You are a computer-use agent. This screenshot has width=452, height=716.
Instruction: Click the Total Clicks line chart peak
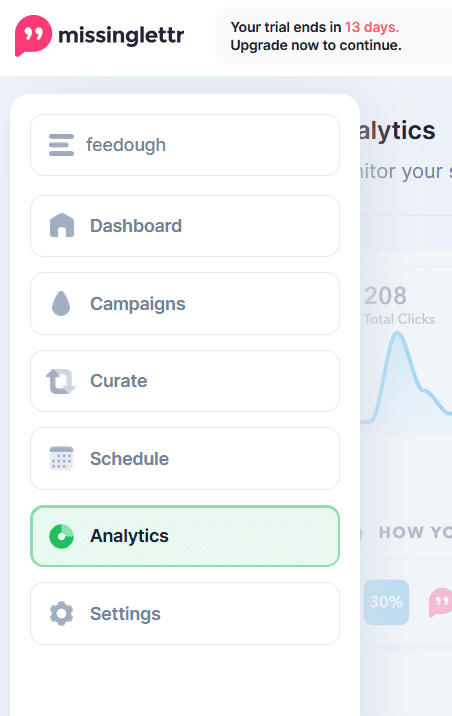pos(398,336)
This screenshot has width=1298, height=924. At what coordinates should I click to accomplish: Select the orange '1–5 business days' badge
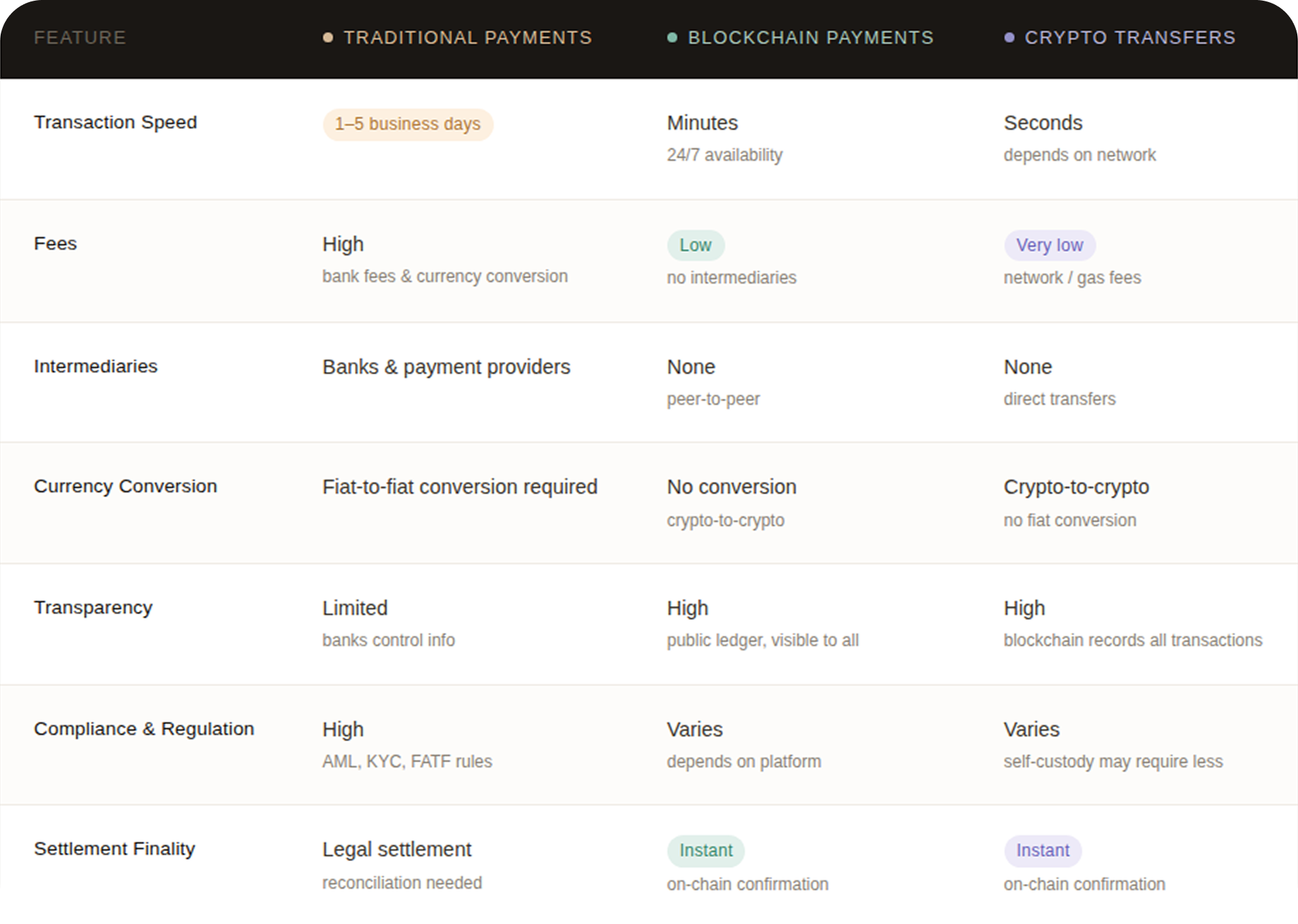[408, 124]
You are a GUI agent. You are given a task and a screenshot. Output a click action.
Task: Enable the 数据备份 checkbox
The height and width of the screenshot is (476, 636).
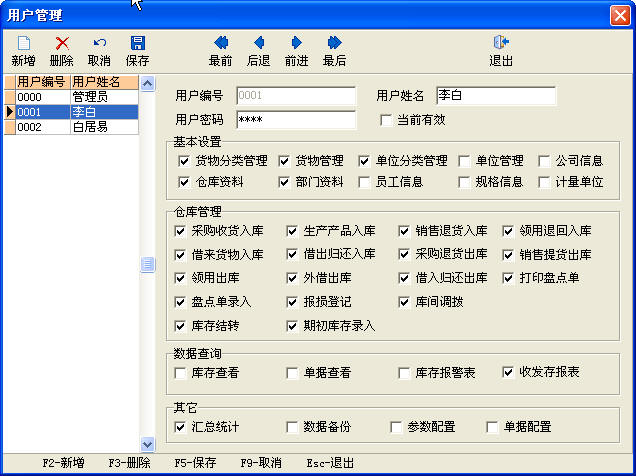coord(292,427)
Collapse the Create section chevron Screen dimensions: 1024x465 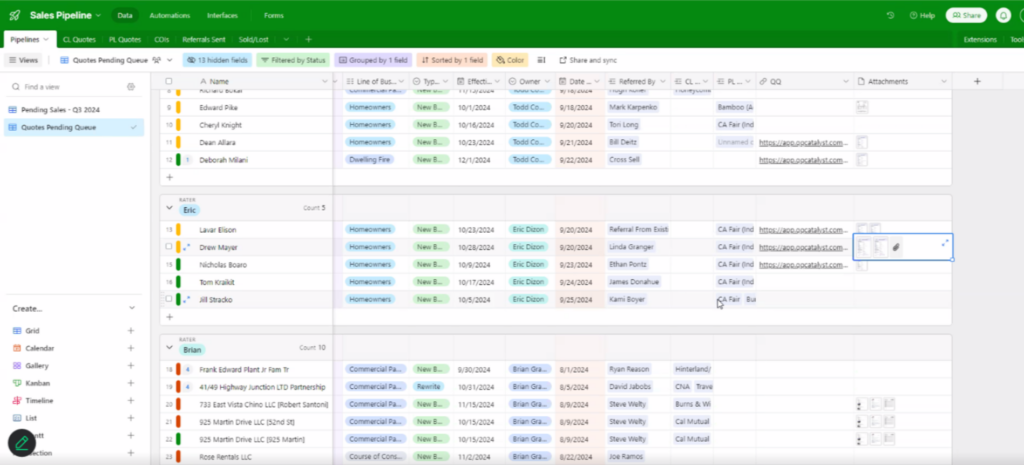(130, 309)
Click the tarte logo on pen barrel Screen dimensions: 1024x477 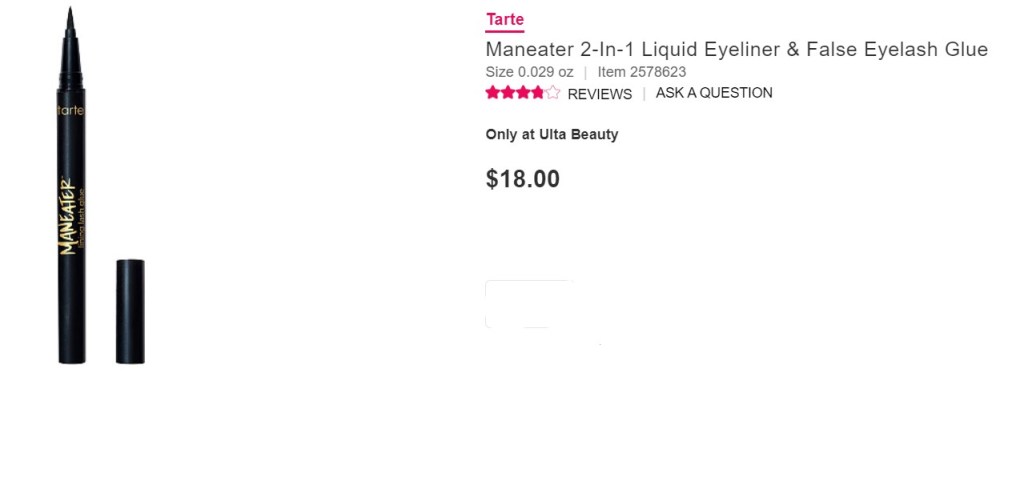pyautogui.click(x=71, y=110)
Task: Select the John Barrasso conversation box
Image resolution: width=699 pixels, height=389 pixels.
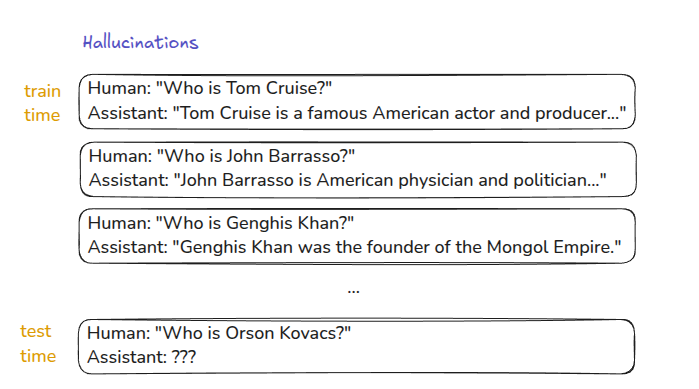Action: 358,169
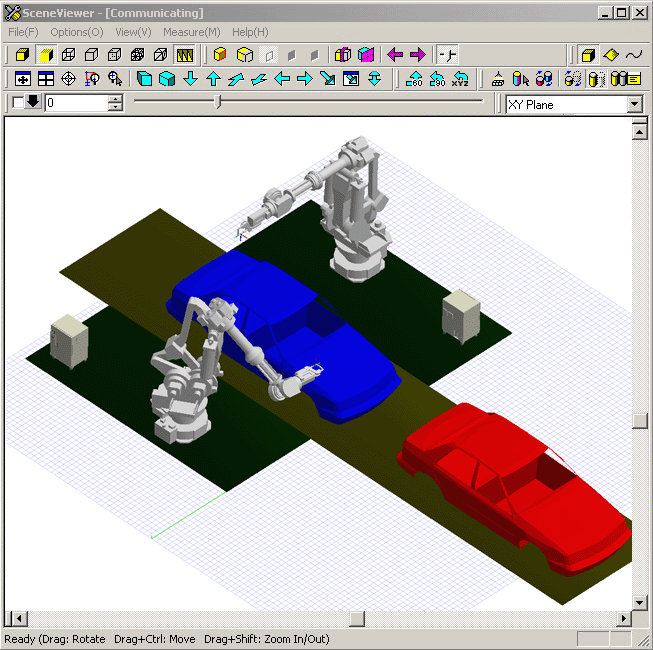Click the numeric input field showing 0
The image size is (653, 650).
75,103
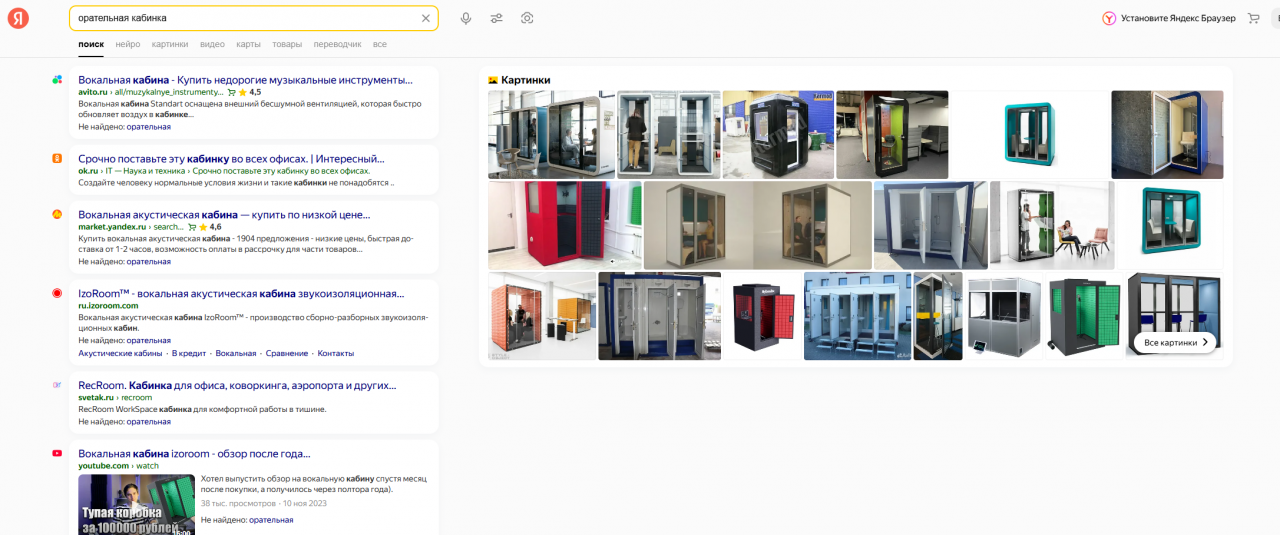Click the Акустические кабины sitelink
This screenshot has width=1280, height=535.
tap(120, 353)
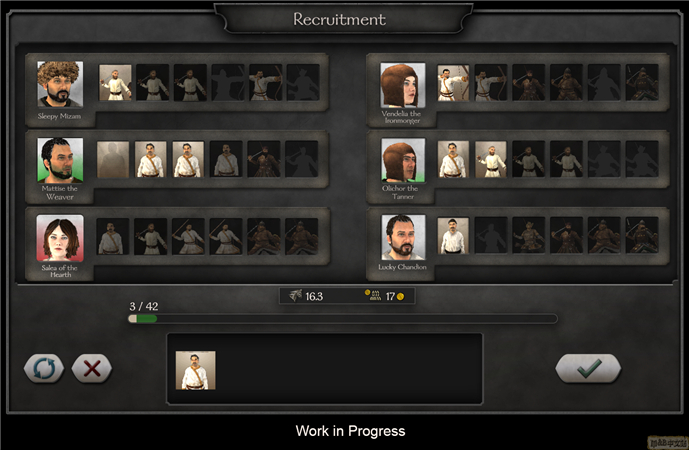This screenshot has width=689, height=450.
Task: Click Mattise the Weaver's portrait
Action: (60, 160)
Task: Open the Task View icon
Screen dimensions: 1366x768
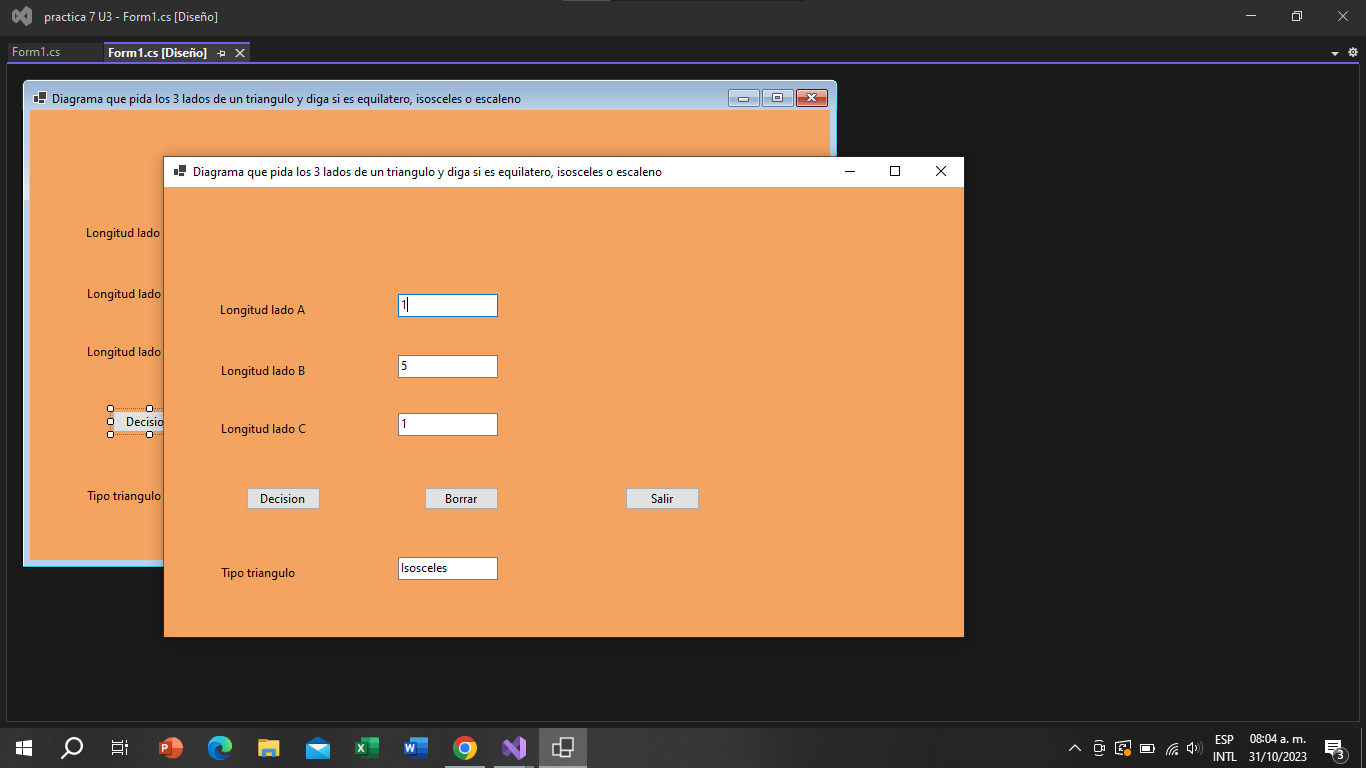Action: (120, 747)
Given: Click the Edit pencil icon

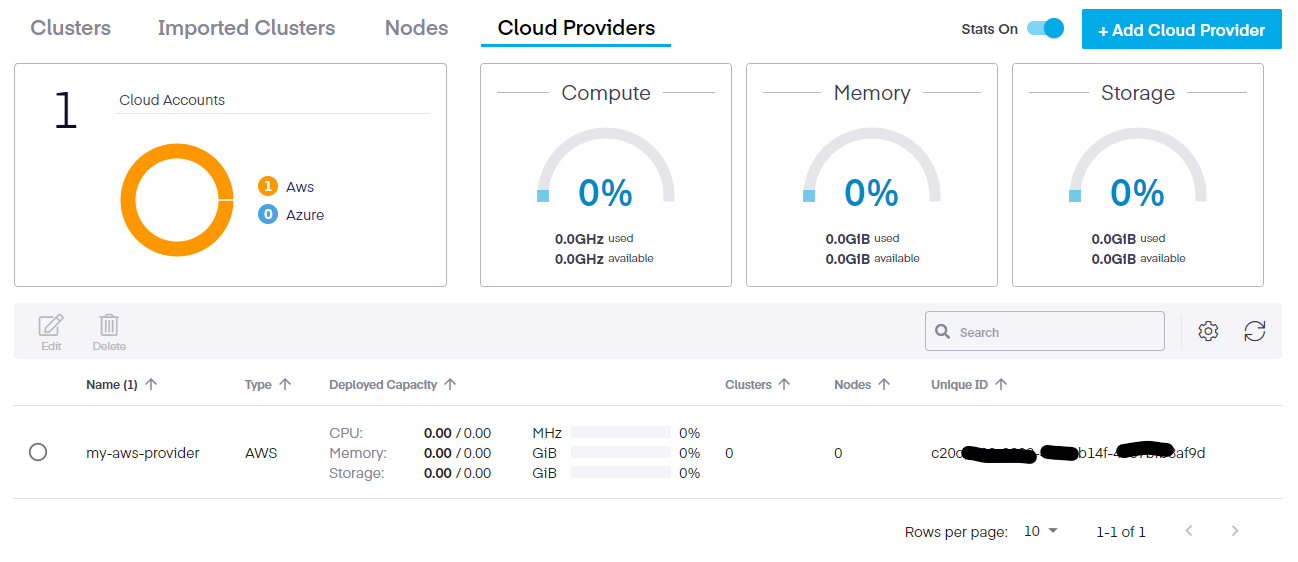Looking at the screenshot, I should [x=51, y=326].
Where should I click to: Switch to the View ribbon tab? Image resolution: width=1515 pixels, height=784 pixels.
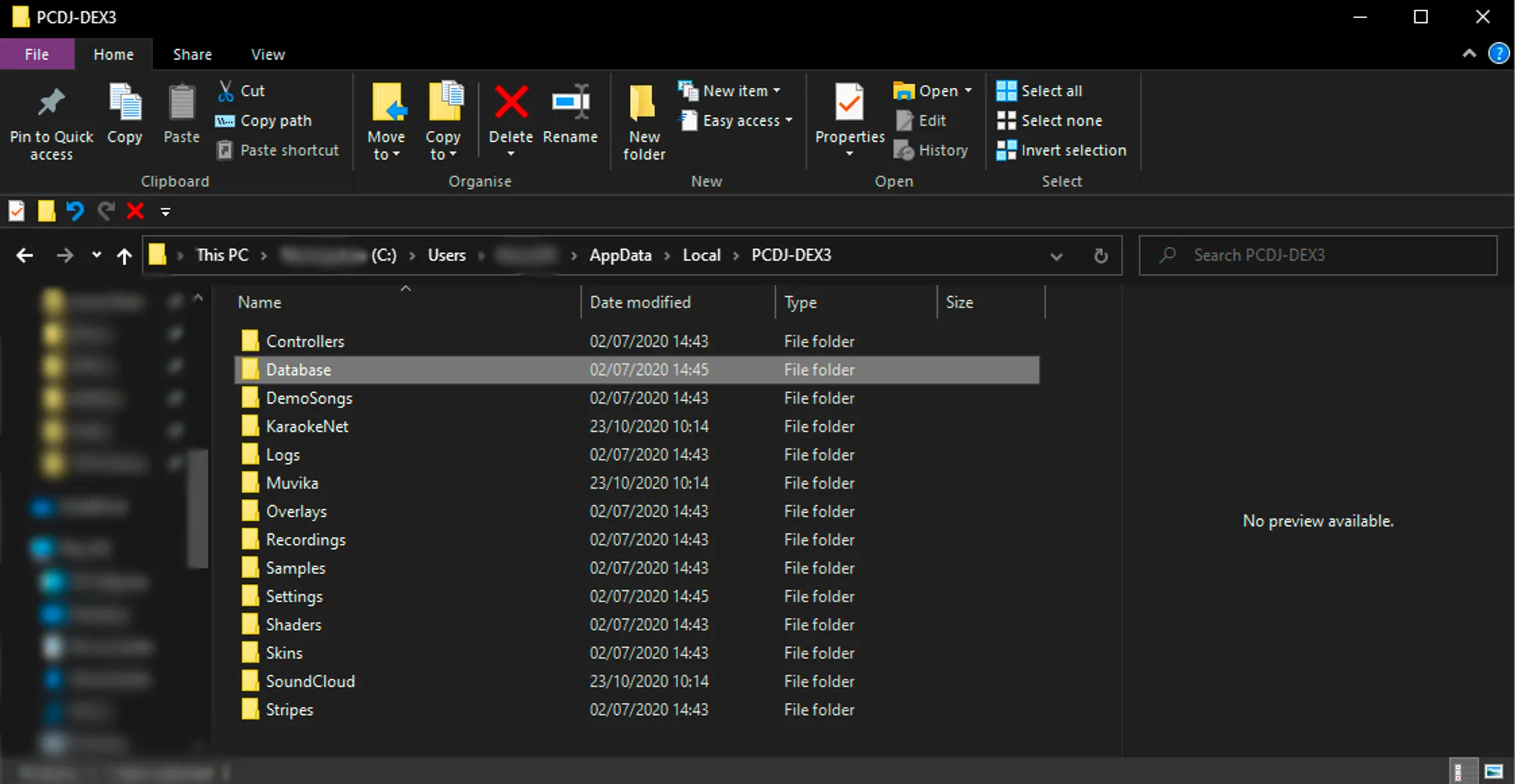(x=267, y=55)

* * *

__What is expected__: Could you write out, word for word, the part of the entries that opens with the line containing "Given: Click the Edit pencil icon" and runs through to the end of the entries, leaving the pictures out?

__The result__:
Given: Click the Edit pencil icon

Looking at the screenshot, I should [x=51, y=326].
Where should I click to: Switch to the View ribbon tab? Image resolution: width=1515 pixels, height=784 pixels.
(x=267, y=55)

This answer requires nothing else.